=== Consigne ===
Réécrivez toutes les lignes des enregistrements ci-dessous sous forme de tableau Markdown à deux colonnes, « Numéro » et « Ligne d'enregistrement », en omettant les lignes vides.

=== Données fournies ===
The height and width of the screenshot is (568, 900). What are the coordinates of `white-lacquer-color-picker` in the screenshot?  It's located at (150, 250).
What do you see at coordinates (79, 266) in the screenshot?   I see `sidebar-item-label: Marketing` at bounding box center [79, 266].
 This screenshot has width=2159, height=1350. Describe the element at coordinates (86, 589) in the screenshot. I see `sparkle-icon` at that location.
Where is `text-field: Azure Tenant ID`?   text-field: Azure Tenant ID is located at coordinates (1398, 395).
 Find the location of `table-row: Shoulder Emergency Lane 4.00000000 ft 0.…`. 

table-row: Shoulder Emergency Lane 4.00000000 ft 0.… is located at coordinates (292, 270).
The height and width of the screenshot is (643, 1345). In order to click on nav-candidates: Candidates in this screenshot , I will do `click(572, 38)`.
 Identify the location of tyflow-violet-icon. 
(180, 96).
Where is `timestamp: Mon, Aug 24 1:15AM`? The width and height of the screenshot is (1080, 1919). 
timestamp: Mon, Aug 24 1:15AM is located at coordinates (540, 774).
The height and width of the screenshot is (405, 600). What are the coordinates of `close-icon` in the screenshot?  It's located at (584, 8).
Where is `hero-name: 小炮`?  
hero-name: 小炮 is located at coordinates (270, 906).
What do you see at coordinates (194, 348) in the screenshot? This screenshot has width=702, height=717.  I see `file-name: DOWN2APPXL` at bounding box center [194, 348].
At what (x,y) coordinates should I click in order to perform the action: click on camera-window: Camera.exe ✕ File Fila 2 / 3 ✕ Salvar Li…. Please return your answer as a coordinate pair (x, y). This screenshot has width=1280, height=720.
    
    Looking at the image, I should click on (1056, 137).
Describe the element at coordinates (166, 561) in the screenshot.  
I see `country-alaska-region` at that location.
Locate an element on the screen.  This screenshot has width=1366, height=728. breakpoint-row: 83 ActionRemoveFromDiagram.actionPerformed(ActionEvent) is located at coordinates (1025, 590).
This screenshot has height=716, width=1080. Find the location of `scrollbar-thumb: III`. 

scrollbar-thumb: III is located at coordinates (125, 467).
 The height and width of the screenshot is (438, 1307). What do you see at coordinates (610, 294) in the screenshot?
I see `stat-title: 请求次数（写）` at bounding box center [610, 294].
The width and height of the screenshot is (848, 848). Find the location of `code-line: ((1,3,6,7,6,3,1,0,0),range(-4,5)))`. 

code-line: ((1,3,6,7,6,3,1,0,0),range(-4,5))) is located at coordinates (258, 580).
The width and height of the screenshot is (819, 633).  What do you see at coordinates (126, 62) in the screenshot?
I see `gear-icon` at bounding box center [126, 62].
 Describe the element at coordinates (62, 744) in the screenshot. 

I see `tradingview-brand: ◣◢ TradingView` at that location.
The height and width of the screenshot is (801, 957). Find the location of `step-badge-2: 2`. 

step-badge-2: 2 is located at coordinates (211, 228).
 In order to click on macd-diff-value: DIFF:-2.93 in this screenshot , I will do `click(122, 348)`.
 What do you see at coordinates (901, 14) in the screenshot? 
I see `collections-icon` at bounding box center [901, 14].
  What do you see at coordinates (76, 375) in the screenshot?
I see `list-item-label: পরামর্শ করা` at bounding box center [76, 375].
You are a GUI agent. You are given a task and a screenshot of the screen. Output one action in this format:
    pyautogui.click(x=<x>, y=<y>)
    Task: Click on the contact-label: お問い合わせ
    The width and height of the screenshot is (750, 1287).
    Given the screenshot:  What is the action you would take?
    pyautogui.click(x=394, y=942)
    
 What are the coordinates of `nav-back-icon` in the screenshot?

=== Réponse ===
| Numéro | Ligne d'enregistrement |
|---|---|
| 1 | The height and width of the screenshot is (568, 900). What are the coordinates of `white-lacquer-color-picker` in the screenshot?  It's located at (150, 250). |
| 2 | What do you see at coordinates (79, 266) in the screenshot?   I see `sidebar-item-label: Marketing` at bounding box center [79, 266]. |
| 3 |  This screenshot has width=2159, height=1350. Describe the element at coordinates (86, 589) in the screenshot. I see `sparkle-icon` at that location. |
| 4 | Where is `text-field: Azure Tenant ID`?   text-field: Azure Tenant ID is located at coordinates (1398, 395). |
| 5 |  Find the location of `table-row: Shoulder Emergency Lane 4.00000000 ft 0.…`.  |
| 6 | table-row: Shoulder Emergency Lane 4.00000000 ft 0.… is located at coordinates (292, 270). |
| 7 | The height and width of the screenshot is (643, 1345). In order to click on nav-candidates: Candidates in this screenshot , I will do `click(572, 38)`. |
| 8 |  Identify the location of tyflow-violet-icon.  |
| 9 | (180, 96). |
| 10 | Where is `timestamp: Mon, Aug 24 1:15AM`? The width and height of the screenshot is (1080, 1919).  |
| 11 | timestamp: Mon, Aug 24 1:15AM is located at coordinates (540, 774). |
| 12 | The height and width of the screenshot is (405, 600). What are the coordinates of `close-icon` in the screenshot?  It's located at (584, 8). |
| 13 | Where is `hero-name: 小炮`?   |
| 14 | hero-name: 小炮 is located at coordinates (270, 906). |
| 15 | What do you see at coordinates (194, 348) in the screenshot? This screenshot has width=702, height=717.  I see `file-name: DOWN2APPXL` at bounding box center [194, 348]. |
| 16 | At what (x,y) coordinates should I click in order to perform the action: click on camera-window: Camera.exe ✕ File Fila 2 / 3 ✕ Salvar Li…. Please return your answer as a coordinate pair (x, y). This screenshot has width=1280, height=720. |
| 17 |     Looking at the image, I should click on (1056, 137). |
| 18 | Describe the element at coordinates (166, 561) in the screenshot.   |
| 19 | I see `country-alaska-region` at that location. |
| 20 | Locate an element on the screen.  This screenshot has width=1366, height=728. breakpoint-row: 83 ActionRemoveFromDiagram.actionPerformed(ActionEvent) is located at coordinates (1025, 590). |
| 21 | This screenshot has height=716, width=1080. Find the location of `scrollbar-thumb: III`.  |
| 22 | scrollbar-thumb: III is located at coordinates (125, 467). |
| 23 |  The height and width of the screenshot is (438, 1307). What do you see at coordinates (610, 294) in the screenshot? |
| 24 | I see `stat-title: 请求次数（写）` at bounding box center [610, 294]. |
| 25 | The width and height of the screenshot is (848, 848). Find the location of `code-line: ((1,3,6,7,6,3,1,0,0),range(-4,5)))`.  |
| 26 | code-line: ((1,3,6,7,6,3,1,0,0),range(-4,5))) is located at coordinates (258, 580). |
| 27 | The width and height of the screenshot is (819, 633).  What do you see at coordinates (126, 62) in the screenshot? |
| 28 | I see `gear-icon` at bounding box center [126, 62]. |
| 29 |  Describe the element at coordinates (62, 744) in the screenshot.  |
| 30 | I see `tradingview-brand: ◣◢ TradingView` at that location. |
| 31 | The height and width of the screenshot is (801, 957). Find the location of `step-badge-2: 2`.  |
| 32 | step-badge-2: 2 is located at coordinates (211, 228). |
| 33 |  In order to click on macd-diff-value: DIFF:-2.93 in this screenshot , I will do `click(122, 348)`. |
| 34 |  What do you see at coordinates (901, 14) in the screenshot?  |
| 35 | I see `collections-icon` at bounding box center [901, 14]. |
| 36 |   What do you see at coordinates (76, 375) in the screenshot? |
| 37 | I see `list-item-label: পরামর্শ করা` at bounding box center [76, 375]. |
| 38 | You are a GUI agent. You are given a task and a screenshot of the screen. Output one action in this format: |
| 39 |     pyautogui.click(x=<x>, y=<y>) |
| 40 |     Task: Click on the contact-label: お問い合わせ |
| 41 |     The width and height of the screenshot is (750, 1287). |
| 42 |     Given the screenshot:  What is the action you would take? |
| 43 |     pyautogui.click(x=394, y=942) |
| 44 |  What are the coordinates of `nav-back-icon` in the screenshot? |